PROBLEM REQUIREMENTS ::
An exact retyping of every record is required.

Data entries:
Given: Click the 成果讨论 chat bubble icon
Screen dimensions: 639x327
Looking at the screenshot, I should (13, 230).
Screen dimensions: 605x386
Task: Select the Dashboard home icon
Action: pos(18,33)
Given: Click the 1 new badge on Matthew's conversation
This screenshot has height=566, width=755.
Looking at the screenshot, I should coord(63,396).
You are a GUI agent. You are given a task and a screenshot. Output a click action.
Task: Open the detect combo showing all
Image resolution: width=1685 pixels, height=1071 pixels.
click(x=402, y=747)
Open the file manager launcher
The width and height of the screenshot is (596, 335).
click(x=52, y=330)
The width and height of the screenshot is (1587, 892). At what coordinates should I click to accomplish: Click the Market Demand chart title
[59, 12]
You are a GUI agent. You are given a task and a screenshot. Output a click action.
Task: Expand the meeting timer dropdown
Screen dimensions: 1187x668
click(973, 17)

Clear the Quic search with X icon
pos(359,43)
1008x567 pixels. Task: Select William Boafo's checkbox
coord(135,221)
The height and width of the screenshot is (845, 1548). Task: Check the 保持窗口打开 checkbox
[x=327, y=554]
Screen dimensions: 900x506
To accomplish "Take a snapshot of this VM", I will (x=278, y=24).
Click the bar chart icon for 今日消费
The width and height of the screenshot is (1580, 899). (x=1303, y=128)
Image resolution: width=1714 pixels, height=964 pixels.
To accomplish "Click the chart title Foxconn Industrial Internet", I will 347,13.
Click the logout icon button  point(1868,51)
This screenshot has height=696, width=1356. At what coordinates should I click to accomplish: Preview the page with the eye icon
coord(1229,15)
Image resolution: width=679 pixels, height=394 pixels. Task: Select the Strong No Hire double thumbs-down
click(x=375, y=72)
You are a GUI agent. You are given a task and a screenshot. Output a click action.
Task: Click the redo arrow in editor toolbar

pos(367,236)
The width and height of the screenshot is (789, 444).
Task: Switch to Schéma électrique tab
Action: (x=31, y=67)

OUTPUT OF THE TASK ::
Given: Click the 成果讨论 chat bubble icon
Screen dimensions: 639x327
Looking at the screenshot, I should (13, 230).
Screen dimensions: 605x386
Task: Select the Dashboard home icon
Action: pos(18,33)
Given: Click the 1 new badge on Matthew's conversation
This screenshot has height=566, width=755.
Looking at the screenshot, I should coord(63,396).
You are a GUI agent. You are given a task and a screenshot. Output a click action.
Task: Open the detect combo showing all
Image resolution: width=1685 pixels, height=1071 pixels.
click(x=402, y=747)
Open the file manager launcher
The width and height of the screenshot is (596, 335).
click(x=52, y=330)
The width and height of the screenshot is (1587, 892). At what coordinates should I click to accomplish: Click the Market Demand chart title
[59, 12]
You are a GUI agent. You are given a task and a screenshot. Output a click action.
Task: Expand the meeting timer dropdown
Screen dimensions: 1187x668
click(973, 17)

Clear the Quic search with X icon
pos(359,43)
1008x567 pixels. Task: Select William Boafo's checkbox
coord(135,221)
The height and width of the screenshot is (845, 1548). Task: Check the 保持窗口打开 checkbox
[x=327, y=554]
Screen dimensions: 900x506
To accomplish "Take a snapshot of this VM", I will (x=278, y=24).
Click the bar chart icon for 今日消费
The width and height of the screenshot is (1580, 899). (x=1303, y=128)
Image resolution: width=1714 pixels, height=964 pixels.
To accomplish "Click the chart title Foxconn Industrial Internet", I will 347,13.
Click the logout icon button  point(1868,51)
This screenshot has height=696, width=1356. At what coordinates should I click to accomplish: Preview the page with the eye icon
coord(1229,15)
Image resolution: width=679 pixels, height=394 pixels. Task: Select the Strong No Hire double thumbs-down
click(x=375, y=72)
You are a GUI agent. You are given a task and a screenshot. Output a click action.
Task: Click the redo arrow in editor toolbar

pos(367,236)
The width and height of the screenshot is (789, 444).
Task: Switch to Schéma électrique tab
Action: (x=31, y=67)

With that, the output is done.